A NOVA ONDA DO NEONAZISMO

Nos anos 80, o Rio Grande do Sul teve uma enxurrada de denúncias sobre organizações nazistas. Surgiram núcleos por todo lado. Um deles estaria na cidade onde eu morava.

Não revelo onde era, porque a conversa pode perder o foco e eu gosto demais dessa cidade. Não interessa a localidade, nem adianta ficar especulando sobre o nome (eu morei em três cidades nos anos 80), porque diziam que havia neonazistas por toda parte.

Eu era correspondente da Caldas Júnior. Procurei e encontrei um desses nazistas, filho do dono de uma pequena joalheria.

O cara pediu que o encontro fosse num bar. Tinha uns 25 anos e logo jogou na mesa, sem nenhuma discrição, uma pequena suástica de ouro que ele mesmo fazia na joalheria. Era para dependurar numa correntinha no pescoço, mas nem ele usava.

O sujeito parecia um bobão alegre, que nem sabia direito o que defendia. Perguntei se havia mais gente da turma dele com quem eu poderia falar.

Ele me indicou três jovens que até teriam comprado a suástica. Fui conferir, mas os outros saltaram fora.

Procurei e não achei o núcleo de nazistas. Avisei meu chefe Claiton Selistre, na Central do Interior da Caldas Júnior, sobre o que havia apurado.

A decisão foi a de aguardar para ver se surgiria algo mais consistente. Informei ao advogado Ben-Hur Mafra (que já havia me defendido num processo acionado contra mim por um grupo ligado à ditadura), para que ficássemos atentos, e não houve reportagem alguma.

O nazista era um guri que se achava nazista, numa cidade em que, na direção contrária, o debate pela democracia germinava nas esquinas, nas escolas e na universidade. A cidade não podia ser estigmatizada por um falastrão.

Não havia um grupo organizado de nazistas, mas um cara (quantos mais?) que se dizia nazista e nem usava a suástica que ele fazia.

Só que tempos depois uma revista de circulação nacional enviou um repórter à cidade e fez o que eu não havia feito. Estava lá, em muitas páginas, a cidade que fabricava suásticas.

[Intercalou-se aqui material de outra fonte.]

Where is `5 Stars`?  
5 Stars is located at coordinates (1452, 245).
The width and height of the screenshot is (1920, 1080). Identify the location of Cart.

O bobalhão aparecia como líder do nazismo.

Era preciso achar os nazistas e torná-los organizados, unidos e numerosos, mesmo que sem nomes e rostos. Era o jornalismo pilantra, que sempre existiu e que não perde a viagem. Se o cara foi procurar nazistas, teria de encontrá-los.

Falo disso agora, com essa nova onda de nazistas e fascistas, e me pergunto sobre a dimensão da pregação desse pessoal, em termos de números, de organização e de influências.

Já fui alertado por um pesquisador, ao tratar do assunto aqui há muitos anos, que nós nos encarregamos de dizer que eles são muitos, quando são apenas alguns.

Não será por isso que vamos subestimá-los, de jeito nenhum. Mas não podemos ajudar a fortalecê-los.

E nada disso significa que nazistas, muitos com lastro ideológico e ação política, e que devem ser denunciados e enquadrados, sejam os mesmos racistas que se disseminam pelo Estado. Nada disso.

Um racista não é, necessariamente, um neonazista. Mas pode estar a caminho de vir a ser, se encontrar a sua turma.

Estamos diante do desafio de descobrir se, desta vez, o nazismo está mesmo se alastrando mais do que no tempo da ditadura. De racistas, já se sabe, o Rio Grande do Sul está cheio.